Monday, May 17, 2010

The Importance of Trust

How important is trust in a doctor patient relationship? I'm not talking about the kind of trust that the doctor will perform the job to the best of their ability, but rather the motivation behind their practices as a doctor and the ethical vs financial aspects of care. There are some doctors that clearly have a pull toward their career because they want to help people. Others are money motivated or status motivated. Maybe some have had doctors in the family and that was just what was expected of them. To me personally, it seems like something that matters.
I bring this up because my colonoscopy is scheduled for this Friday. I've been on Sulfasalazine for over a month and I've been doing great. I almost feel like a normal human being a good chunk of the time. Therefore I'm not sure I understand the reasons behind my upcoming procedure. My doctor said he'd like to do the scope because he wanted to find out if the UC had spread further. But to what end?

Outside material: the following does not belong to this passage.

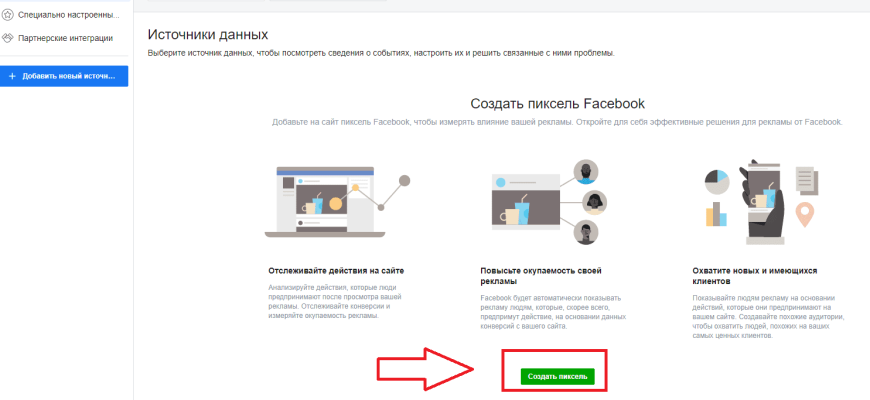Click the laptop with graph illustration
The width and height of the screenshot is (870, 400).
click(337, 202)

Even if it has claimed new territory in the colon, I'm doing much better on the medication I'm currently taking and I really don't want to change anything. Some people would just let sleeping dogs lie and if/when the symptoms got worse, action would be taken.
Is it normal for doctors to just scope to their heart's content? It's not going to be cheap, despite my health insurance I'm paying a pretty sizable chunk out-of-pocket. My first and only colonoscopy was done in 2006 (ish?) and I stopped seeing a GI and tried to handle it on my own. How often should one have a colonscopy done? What usually triggers one in the first place, if a doctor already knows your disease? Should I get a second opinion? How important do you think it is to trust that your doctor is listening and trying to work with you on your journey? Anyone that has an opinion or past experience, I would love to hear your take on this.


  1. Hi ya...I think we're supposed to get scoped once a year, though in saying that I didn't get one done last not until I get home next that is 3 years in between. They just want to make sure there is no cancer as we're 1st class candidates for that now unfortunately. The problem with GI's is that they all want to have a little look themselves to see what is going on..and the problem I have is that I don't like having a colonoscopy.

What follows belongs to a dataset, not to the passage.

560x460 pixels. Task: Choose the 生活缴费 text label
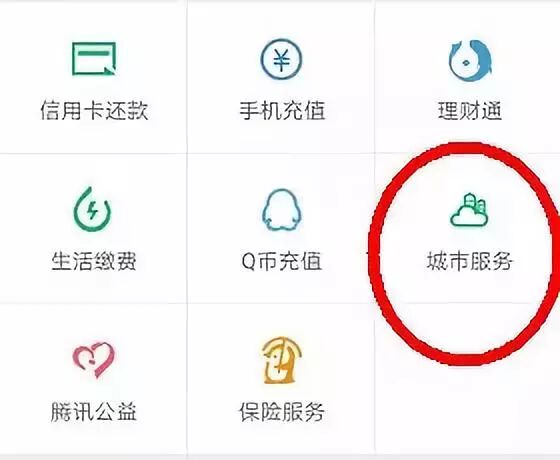(94, 261)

    I also believe you need to have a good GI that you can trust..I have one back home, but not here...hence why I don't want to go back to him...I told him something didn't work and he said of course it does....DOOHHH!!! Obviously not enough experience with UC even though he claimed he did...and he's well into his 50's...supposedly an expect here...can you tell I'm still mad at him? :D

    Good to hear the new neds are working out too :D

  2. Oh, now you are talking my language WW. I have gone the full circle with doctors in the UK. I used to be (like most people I think) a person who assumed that what the doc was said was 'right' and I would follow any instructions. Now I am at the point where I question pretty much everything they say to me, regularly argue, regularly refuse to follow the prescribed course of action, and doubt the validity of their suggestions. Of course over here health care is 'free', but there is enough input by drugs companies to keep a cynical mind healthy. Not that this has been particularly helpful to me - my consultant very rarely sees me himself any more, but I am a happier guy who feels much more in control of both the UC and my health.

    Glad to hear the meds are working though.